それまで、ジャパンカップ(芝2400m)前日、東京競馬場で土曜日に施行されていたジャパンカップダート(ダート2100m)。
ダート競馬が主流でアメリカ競馬の祭典、ブリーダーズカップ競走から日程が短く、海外からの出走が少ないという理由から、施行時期を遅くして阪神競馬場(ダート1800m)で行われることとなった2008年。
『ダート』が付くとはいえ、国際招待競走のジャパンカップが関西の競馬場で行われるのは当時としては画期的な事であり、関係者は大いに盛り上がりを期待した。
当時、阪神競馬場に所属する阪神馬主協会の会報誌「さくら」を担当していたワタシにとっても、華やかなレースになる事を期待せずにはいられなかった。
会報誌が年末に刊行されるとあって、この年のさくらの表紙は、阪神競馬場で行われるジャパンカップダートの写真を全面的に押し出しましょう!と編集者から連絡があった。
とはいえ撮影時には芝コースを渡り、内側のダートコースで行われるレース。
ダートコースの外ラチからの撮影では、ジャパンカップという華やかさが伝わらないと考え、障害コースに設置された内側のイントレ(お立ち台)からスタンドバックの写真を狙うことに決めた。

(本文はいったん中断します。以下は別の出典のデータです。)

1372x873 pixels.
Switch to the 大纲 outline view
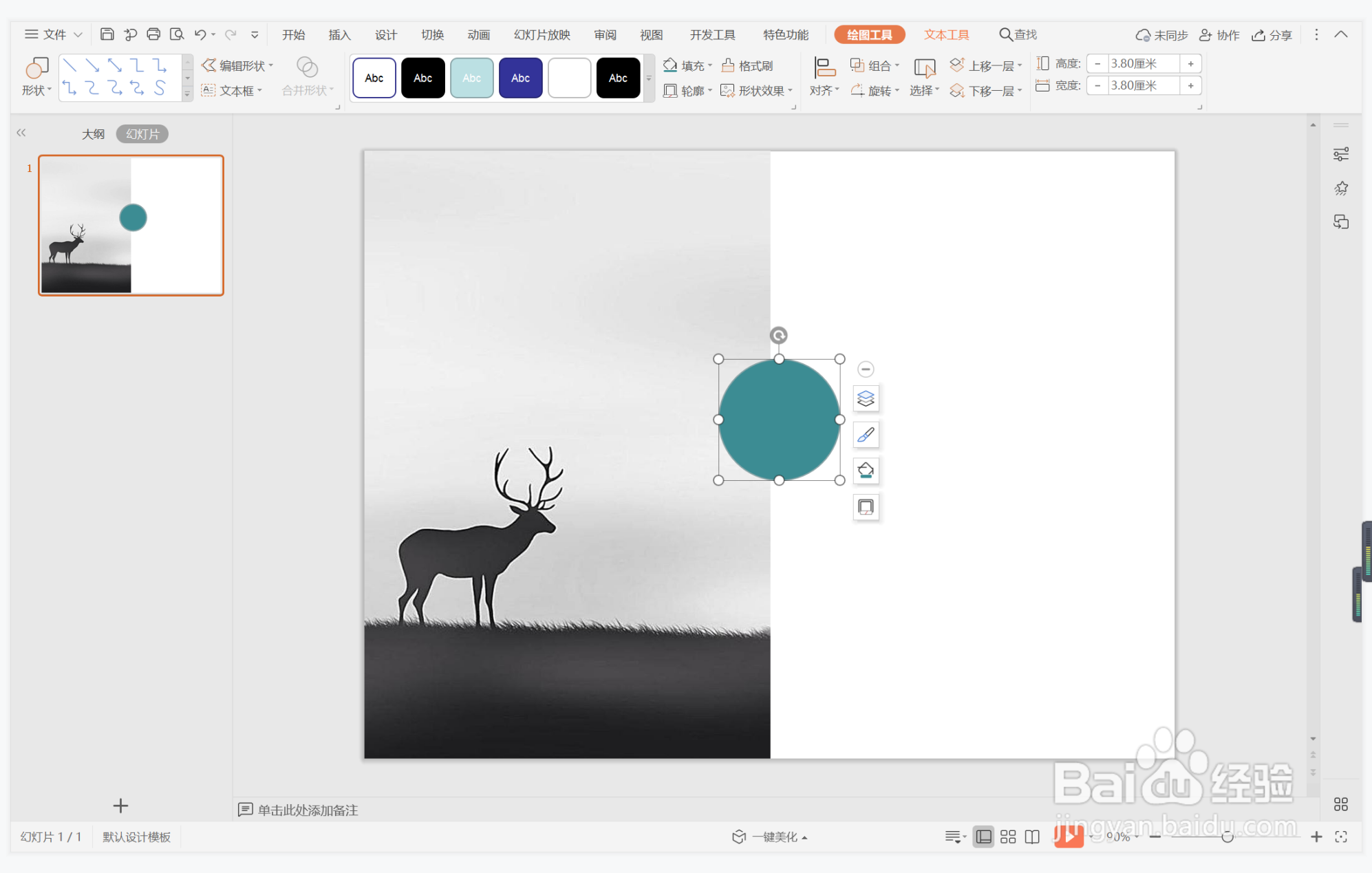coord(93,134)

外国馬3頭が来日し、レースに彩りを添えた第9回ジャパンカップダート。しかし、3頭のうちの1頭が出走取り消しとなり、15頭でレースが行われた。
前年のJBCクラシック以降、国内のダート競走で無敵のヴァーミリアンが人気を集める中、好位追走から抜け出したのは、怪我のために約2年の長期休養明けから復帰2戦目となるルメール騎手騎乗のカネヒキリ。
外からヴァーミリアンも差を詰めてくるが、さらに外のメイショウトウコンの脚色が良く、3頭が並ぶようにゴール板を通過した。
際どい争いとなったが、最内のカネヒキリがアタマ差抜け出しており、3年ぶりのジャパンカップダート制覇となった。
2着にメイショウトウコン、そこからクビ差の3着にヴァーミリアンが入り、いつもの撮影位置である外ラチ沿いからの撮影であれば、迷っていた写真撮影になっていたと思う。
会報誌「さくら」の表紙というイメージを最優先に考えたので、内側のイントレからの撮影を決意した。結果として、勝ち馬はもちろん2着馬も3着馬も写っている、という写真を撮る事が出来た。
マイルチャンピオンシップ時のハットトリック、ジャパンカップのホーリックス、と当コラムに記した、普段とは撮影場所を変えた撮影が面白いようにはまっていて、この年のジャパンカップダートも内側からの撮影で大正解であった。
一つ誤算があったとすれば、スタートのゲートに「ジャパンカップダート」という国旗などをあしらった華やかな看板があるかと思っていたが、飾りが何も無く、普通のレースと変わらないスタート撮影となってしまったことだ。
その後、2013年まで阪神競馬場で行われたジャパンカップダート。2014年からはチャンピオンズカップと名称を変え、中京競馬場で行われることになった。
関西で初めて行われた「ジャパンカップダート」は今でも鮮明に覚えている。